■ **Excerpt**:

Board and Committee Composition; Management
     The articles of association of Cooper Industries plc provide that the board of directors at any time may elect from its number an executive committee and other committees, each of which shall consist of not less than three directors. Each member of each such committee shall hold office at the pleasure of the board and may be removed by the board at any time with or without cause. Vacancies occurring in the committees may be filled by the board. Except as the executive committee’s powers and duties may be limited or otherwise prescribed by the board, the executive committee, during the intervals between the meetings of the board, shall possess and may exercise all of the powers of the board in the management and control of the business and property of Cooper Industries plc; and other committees shall have such powers of the board as shall be from time to time delegated to them by the board; provided, however, that no committee shall be empowered to elect directors to fill vacancies among the directors or on any committee of the directors.

■ **Material supplied**:
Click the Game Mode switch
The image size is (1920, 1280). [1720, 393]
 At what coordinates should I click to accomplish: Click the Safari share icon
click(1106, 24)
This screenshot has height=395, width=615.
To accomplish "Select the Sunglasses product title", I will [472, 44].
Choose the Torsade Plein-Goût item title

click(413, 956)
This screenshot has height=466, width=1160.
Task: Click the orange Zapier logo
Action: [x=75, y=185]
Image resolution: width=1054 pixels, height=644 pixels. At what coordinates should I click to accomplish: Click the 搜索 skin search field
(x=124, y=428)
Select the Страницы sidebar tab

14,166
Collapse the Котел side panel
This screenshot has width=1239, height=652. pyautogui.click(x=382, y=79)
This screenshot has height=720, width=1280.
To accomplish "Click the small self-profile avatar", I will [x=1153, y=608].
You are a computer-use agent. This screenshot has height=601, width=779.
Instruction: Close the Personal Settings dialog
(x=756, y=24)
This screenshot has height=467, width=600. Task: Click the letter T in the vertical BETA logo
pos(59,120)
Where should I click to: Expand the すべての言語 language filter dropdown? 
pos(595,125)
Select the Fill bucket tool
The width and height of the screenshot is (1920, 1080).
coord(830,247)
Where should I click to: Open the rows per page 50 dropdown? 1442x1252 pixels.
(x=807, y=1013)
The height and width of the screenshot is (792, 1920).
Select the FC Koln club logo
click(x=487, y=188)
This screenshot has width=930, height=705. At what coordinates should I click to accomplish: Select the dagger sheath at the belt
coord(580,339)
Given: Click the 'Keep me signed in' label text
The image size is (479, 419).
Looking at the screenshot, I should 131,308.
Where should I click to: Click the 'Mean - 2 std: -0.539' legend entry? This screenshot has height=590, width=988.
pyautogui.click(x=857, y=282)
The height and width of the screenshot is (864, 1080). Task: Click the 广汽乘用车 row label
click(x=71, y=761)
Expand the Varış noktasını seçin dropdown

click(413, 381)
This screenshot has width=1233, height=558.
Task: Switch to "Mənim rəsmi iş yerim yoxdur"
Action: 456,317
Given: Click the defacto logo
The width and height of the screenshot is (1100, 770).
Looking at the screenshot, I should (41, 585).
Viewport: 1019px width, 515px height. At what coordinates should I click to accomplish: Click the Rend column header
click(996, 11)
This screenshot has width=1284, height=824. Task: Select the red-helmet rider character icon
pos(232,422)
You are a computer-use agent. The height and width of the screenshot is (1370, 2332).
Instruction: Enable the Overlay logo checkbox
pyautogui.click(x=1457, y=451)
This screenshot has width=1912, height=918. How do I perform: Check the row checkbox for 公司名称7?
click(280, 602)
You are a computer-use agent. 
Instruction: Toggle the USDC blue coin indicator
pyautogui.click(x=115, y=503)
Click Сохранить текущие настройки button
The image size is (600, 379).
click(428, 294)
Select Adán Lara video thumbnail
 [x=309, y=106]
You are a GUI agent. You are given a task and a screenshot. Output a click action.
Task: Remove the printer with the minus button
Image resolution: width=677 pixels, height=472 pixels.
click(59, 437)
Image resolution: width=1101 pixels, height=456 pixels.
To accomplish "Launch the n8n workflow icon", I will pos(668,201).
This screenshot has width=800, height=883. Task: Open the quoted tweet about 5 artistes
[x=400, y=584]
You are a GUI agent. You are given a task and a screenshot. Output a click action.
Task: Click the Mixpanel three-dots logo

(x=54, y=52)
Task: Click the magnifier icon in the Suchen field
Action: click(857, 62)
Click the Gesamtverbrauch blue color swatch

■ **What to work on**: Extend the excerpt on board committees at Cooper Industries plc, picking up after its final sentence. The rows are unrelated to the Cooper Industries plc committee excerpt and stand as separate material.

■ **Written reply**:
Duties of the Board of Directors
     The directors of Cooper Industries plc have certain statutory and fiduciary duties. All of the directors have equal and overall responsibility for the management of Cooper Industries plc (although directors who also serve as employees have additional responsibilities and duties arising under their employment arrangements and are expected to exercise a greater degree of skill and diligence than non-executive directors). The principal directors’ duties include the common law fiduciary duties of good faith and exercising due care and skill. The statutory duties include ensuring the maintenance of proper books of account, having annual accounts prepared, having an annual audit performed, the duty to maintain certain registers and make certain filings as well as disclosure of personal interests. Particular duties also apply to directors of insolvent companies (for example, the directors could be liable to sanctions where they are deemed by the court to have carried on the business of Cooper Industries plc while insolvent, without due regard to the interests of creditors). For public limited companies like Cooper Industries plc, directors are under a specific duty to ensure that the secretary is a person with the requisite knowledge and experience to discharge the role.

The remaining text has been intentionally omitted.